2 of 265 comments (clear)

  1. Not easy -- story submitter is confused by 0x0d0a · · Score: 5, Interesting

    Look at the techniques. This stuff is designed for use on binary-only software (with the sole exception of the comment embedding, which is easy to strip, and the embedded strings, which are easy to remove/modify).

    The approaches they're talking about are done at the compilation phase or post-compilation on Java bytecode.

    It's *extremely* difficult to produce good, reliable watermarks, because different compilers will build software differently, as will different optimization options.

    I'd essentially say that source-based watermarks are a lost cause (at least with C, and with the current constraints of readability and simplicity on code).

    A much better approach would be a project that does fuzzy comparisons on binaries, and is somewhat aware of ELF. Basically, you'd have a program that would have a set of known GPL code (a compiled Linux system would work well) and compare it to a set of compiled code.

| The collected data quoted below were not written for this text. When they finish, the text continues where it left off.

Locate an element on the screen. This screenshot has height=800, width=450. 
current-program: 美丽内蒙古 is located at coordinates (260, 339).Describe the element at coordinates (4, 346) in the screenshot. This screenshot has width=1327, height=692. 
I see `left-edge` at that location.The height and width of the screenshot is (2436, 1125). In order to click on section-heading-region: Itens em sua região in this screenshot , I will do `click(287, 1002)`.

    This is still not perfect if the person is malicious and just tries using a different compiler. This has happened before with xvid and use of icc. However, there aren't *too* many compilers out there.

    Hmm...this is an interesting problem.

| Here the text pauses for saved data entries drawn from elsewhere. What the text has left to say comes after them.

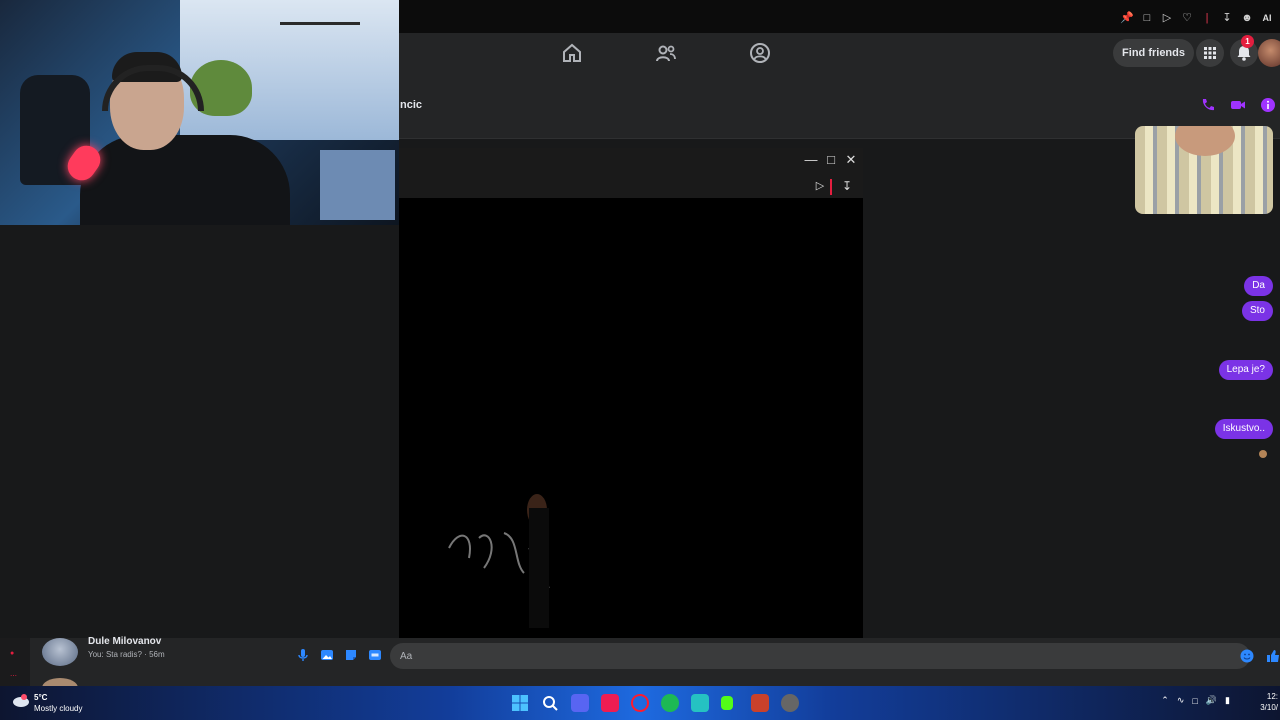  Describe the element at coordinates (1205, 141) in the screenshot. I see `video-thumbnail-person` at that location.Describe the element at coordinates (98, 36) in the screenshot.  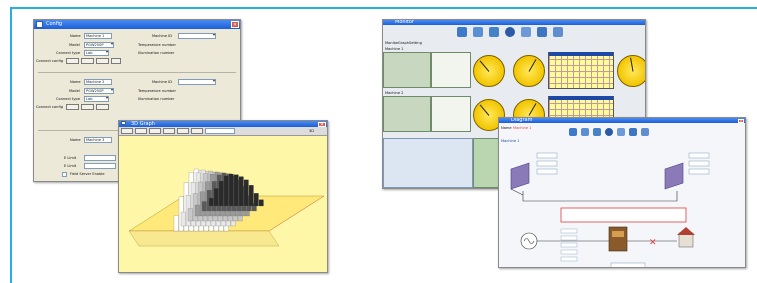
I see `name-field: Machine 1` at that location.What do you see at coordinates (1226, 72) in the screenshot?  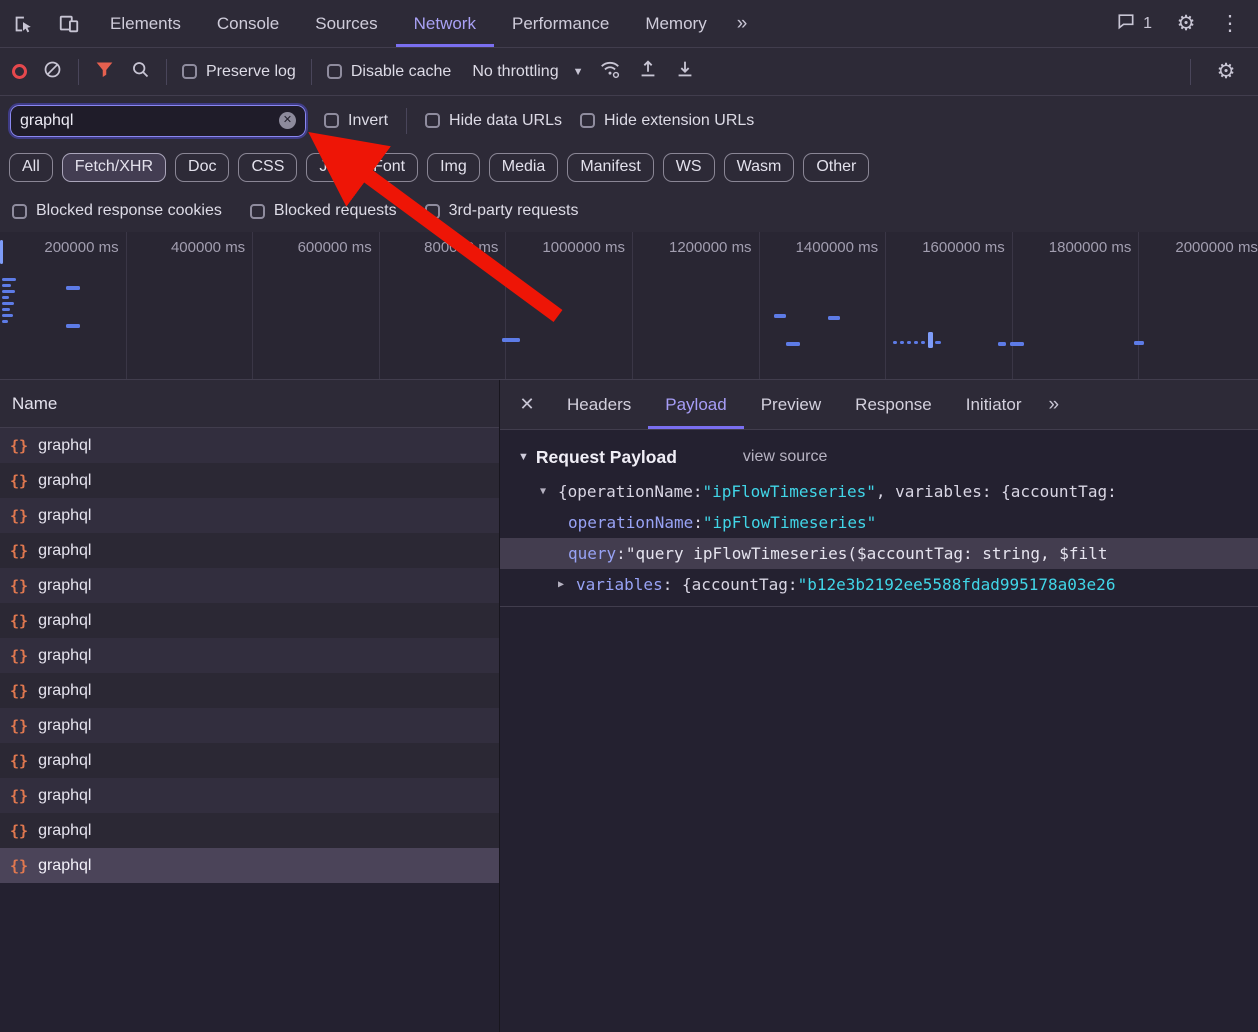 I see `network-settings-button: ⚙` at bounding box center [1226, 72].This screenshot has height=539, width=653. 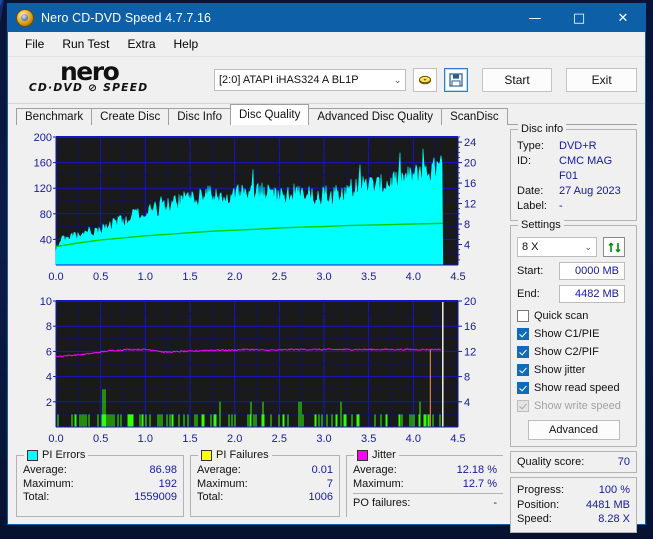 What do you see at coordinates (517, 80) in the screenshot?
I see `start-button: Start` at bounding box center [517, 80].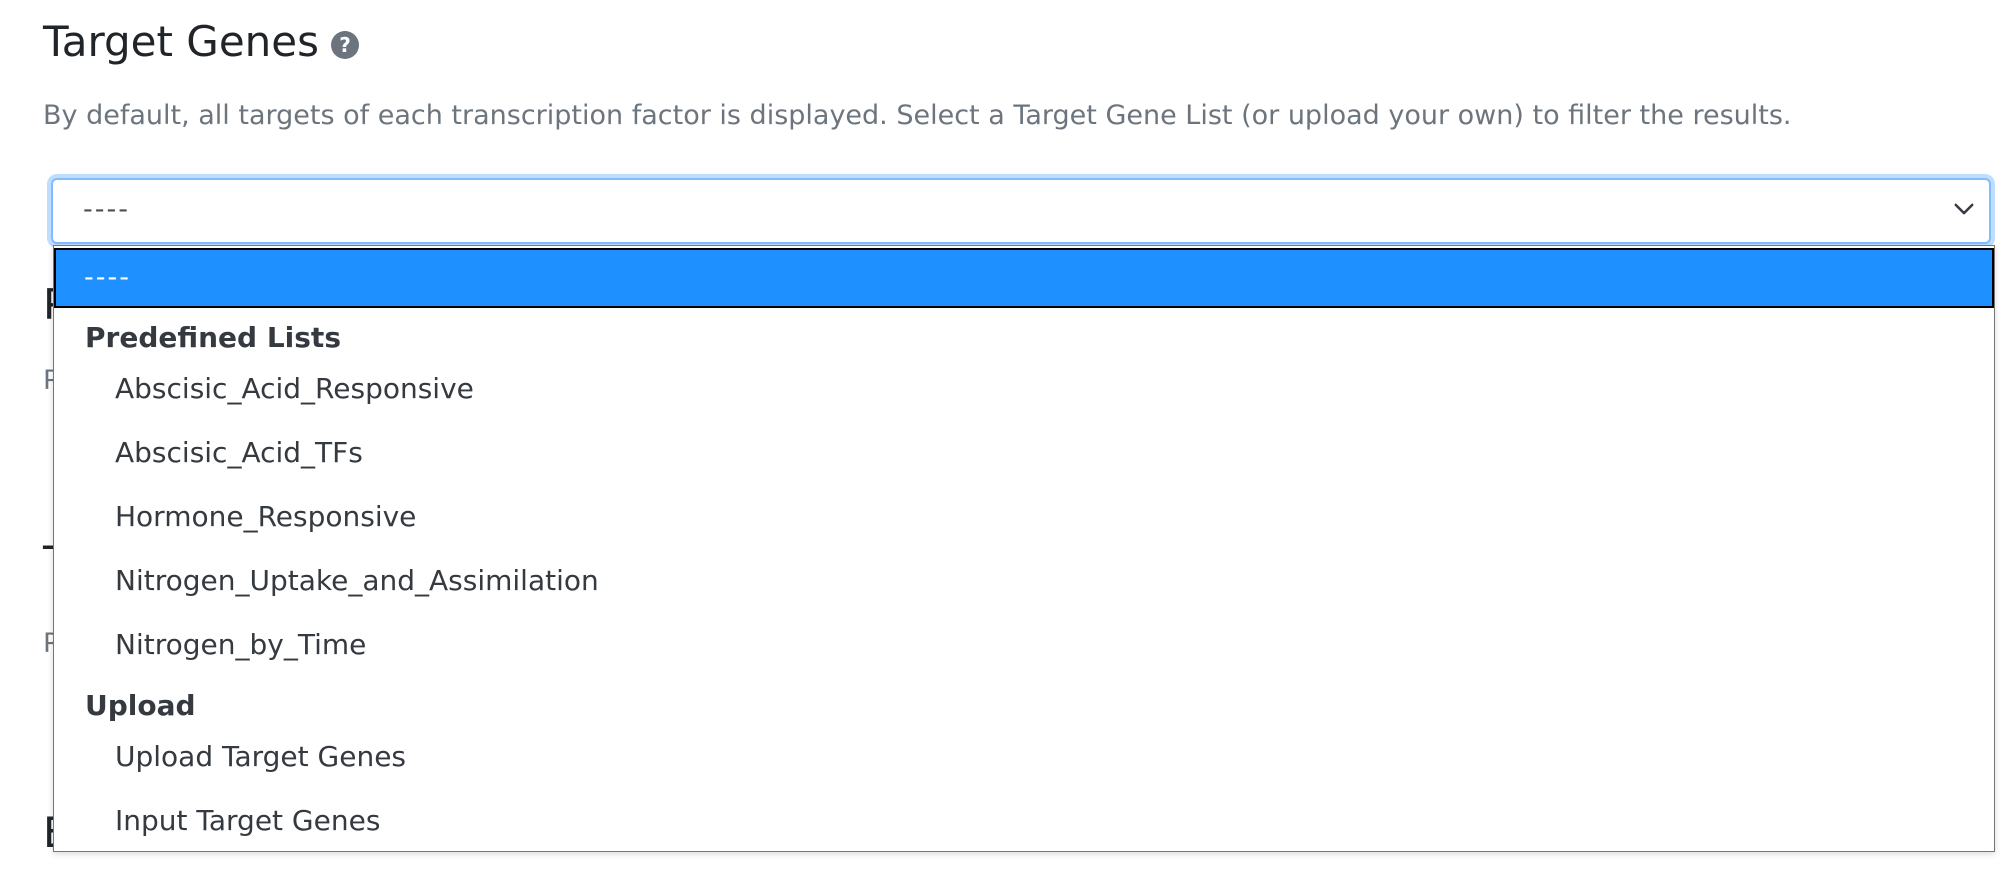 The height and width of the screenshot is (872, 2004). Describe the element at coordinates (1964, 209) in the screenshot. I see `chevron-down-icon` at that location.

    A more interesting approach that just occurs to me now -- in general, the proportions of compiled code should be roughly the same, independent of compiler -- adding padding, etc. Generate a call graph of the function tree in a set of GPL code. Then your checker would do fuzzy matching on chunks of that call graph against the suspicious code. It'd take a bit of massaging. It'd also still need some manual looking at the target once identified. However, this should be able to run in a pretty automated manner (even if it takes a long time to run) and could potentially turn up some interesting goodies. It'd certainly discourage commercial folks from ripping off GPL-using authors and companies.

    Try taking a Windows system with a lot of installed (non-GPL) software and a Linux system with a lot of (GPL) installed software. Start a comparison running. See what turns up.

  2. ubiquitous GPL code == BAD? by natron8080 · · Score: 4, Interesting

    Ok, assume a corporation CAN sucessfully steal GPL code, with or without watermark. Let's say M$ paints an IE browser look on top of the mozilla firebird codebase:

    1. Is it a bad thing that their software just got better, faster, and more standards compliant?
    2. Doesn't this even out the playing field, as far as proprietary technology goes? Everyone starts at 0.
    3. The mozilla developers would have real speed/memory/feature competition from M$, as opposed to the "we'll never touch IE code again" stance of M$.
    4. More company coders would be familiar with and able to develop on open source projects in their spare time (or convert even!).
    5. GPL projects aren't really in competition with corporate firms. GPL software doesn't lose profit margins if there's better software out there.

    So aside from ethical issues, why should the GPL community really care?